In the analog audio world, the signal exists as a waveform. The original acoustic waveform hits a microphone that transduces this acoustic signal into an electrical waveform. For recorded music, this electrical waveform is then transcribed into bits in the digital world, a physical groove on a record, magnetic energy on a tape. Our various devices (DAC, phono cartridge, tape head) convert this stored version back into an electrical waveform. We diligently maintain the purity, accuracy, integrity of this electrical waveform with equipment topology, vibration isolation, electrical isolation with dedicated circuits, fiberoptic cables, cable hygiene, and power conditioners. Anything that adds, subtracts, disrupts, distorts, colors or otherwise interferes with the original waveform can be considered to lower the integrity of the original waveform/signal, either by increasing the noise or decreasing the signal. The best audio system in the world cannot leave the original electrical waveform unchanged. The electrical SNR always suffers, but the better the system, the less the damage. You know the advertising terms, “vanishingly low distortion” and “highest signal to noise ratio”. Otherwise known as retaining the original waveform.
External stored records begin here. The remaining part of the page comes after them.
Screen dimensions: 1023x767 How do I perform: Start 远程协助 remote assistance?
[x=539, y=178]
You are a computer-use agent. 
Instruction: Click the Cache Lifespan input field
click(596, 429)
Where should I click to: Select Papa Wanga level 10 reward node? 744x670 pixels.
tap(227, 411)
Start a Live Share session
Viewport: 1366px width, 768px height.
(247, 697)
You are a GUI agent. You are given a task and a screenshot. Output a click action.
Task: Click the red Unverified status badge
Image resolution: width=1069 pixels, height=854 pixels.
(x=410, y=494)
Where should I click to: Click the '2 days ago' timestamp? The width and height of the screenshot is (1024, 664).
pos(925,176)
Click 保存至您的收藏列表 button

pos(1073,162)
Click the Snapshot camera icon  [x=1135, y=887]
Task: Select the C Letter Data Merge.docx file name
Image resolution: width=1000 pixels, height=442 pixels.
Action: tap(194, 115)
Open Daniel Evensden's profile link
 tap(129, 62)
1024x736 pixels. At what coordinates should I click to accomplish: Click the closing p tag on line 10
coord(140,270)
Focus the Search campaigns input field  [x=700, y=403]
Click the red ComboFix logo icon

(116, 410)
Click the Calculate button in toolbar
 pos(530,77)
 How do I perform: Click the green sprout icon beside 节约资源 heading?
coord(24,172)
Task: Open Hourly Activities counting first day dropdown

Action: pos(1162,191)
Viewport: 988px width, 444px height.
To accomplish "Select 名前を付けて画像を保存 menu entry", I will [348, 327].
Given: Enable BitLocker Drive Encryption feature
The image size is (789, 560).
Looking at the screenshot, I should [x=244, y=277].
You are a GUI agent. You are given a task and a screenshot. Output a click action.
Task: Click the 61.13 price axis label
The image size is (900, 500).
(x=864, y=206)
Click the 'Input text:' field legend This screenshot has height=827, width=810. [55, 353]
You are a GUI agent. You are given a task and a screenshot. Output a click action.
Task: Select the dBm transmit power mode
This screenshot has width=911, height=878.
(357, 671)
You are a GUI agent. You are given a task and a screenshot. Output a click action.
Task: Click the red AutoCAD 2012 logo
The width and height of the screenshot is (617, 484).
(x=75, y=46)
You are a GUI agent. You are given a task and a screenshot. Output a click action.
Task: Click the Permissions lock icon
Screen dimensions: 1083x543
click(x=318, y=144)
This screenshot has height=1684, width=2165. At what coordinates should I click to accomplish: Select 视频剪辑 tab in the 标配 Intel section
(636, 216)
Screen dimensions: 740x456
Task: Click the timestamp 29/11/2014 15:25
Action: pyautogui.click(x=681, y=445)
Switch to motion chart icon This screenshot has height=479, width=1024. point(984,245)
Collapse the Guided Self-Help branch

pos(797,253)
This electrical waveform that our sources have recreated ultimately reach our speakers and are transduced back into an acoustic waveform. It includes waveforms associated with the fundamental wavelengths of the instruments and voices and their harmonics, the resonances and related acoustics of the recording space and even the occasional contribution of a cough or a truck rumbling by. These all comprise the waveform/signal coming out of the speaker. At this point, the signal can be regarded as having a very high acoustic SNR since there is no acoustic noise (distorted waveform) yet associated with the signal/waveform. (This may be the reason headphones are enjoyed by many.) Once it leaves the speaker, this waveform, the original signal, makes a beeline to our ears but it also travels to every corner of our room, where it is reflected and after a while, makes it to our ears as well. If these waveform reflections that are relatively loud hit our ears within the window during which we cannot distinguish their arrival time from the incoming original waveform, they become the noise that competes with the original signal/waveform and consequently lowers the signal to noise ratio. Reducing these competing waveforms in number or amplitude through absorption or diffusion will increase your SNR. You do want to retain some reflections for a sense of space and ambiance so pure absorption is not indicated. You just want fewer or softer competing waveforms (noise) so the original waveform (signal) predominates. Before I had my dedicated room, I would rearrange the living room furniture when my wife was away and place freestanding 2x4 acoustic absorbers at the first reflection points for extended listening sessions. This simple addition made a huge difference and made me a believer.
As related examples in an acoustic vein, speaker isolation footers/stands and stiff cabinetry enhance SNR by ensuring the acoustic waveform from the driver is created only by the electrical signal and not by physical vibrations rattling the driver and creating extraneous and competing waveforms. Phono cartridges, platters and tonearms are isolated to avoid extraneous influences that would change the way the stylus is able to faithfully retrieve and transmit only the information from the signal embedded in the groove. If you think something is interfering with any of your waveforms/signals before they reach your ears, fix it if you can. Any wave, anywhere. Source, electronics, speakers and perhaps most significantly, your listening room. You have paid good money and paid close attention to the SNR up to the point the signal leaves your speaker. Why stop there?
Occam’s Razor: The simplest explanation for why a change in your system sounds better is because you improved the SNR somewhere along the chain (you kept your waveform as close to the original as possible).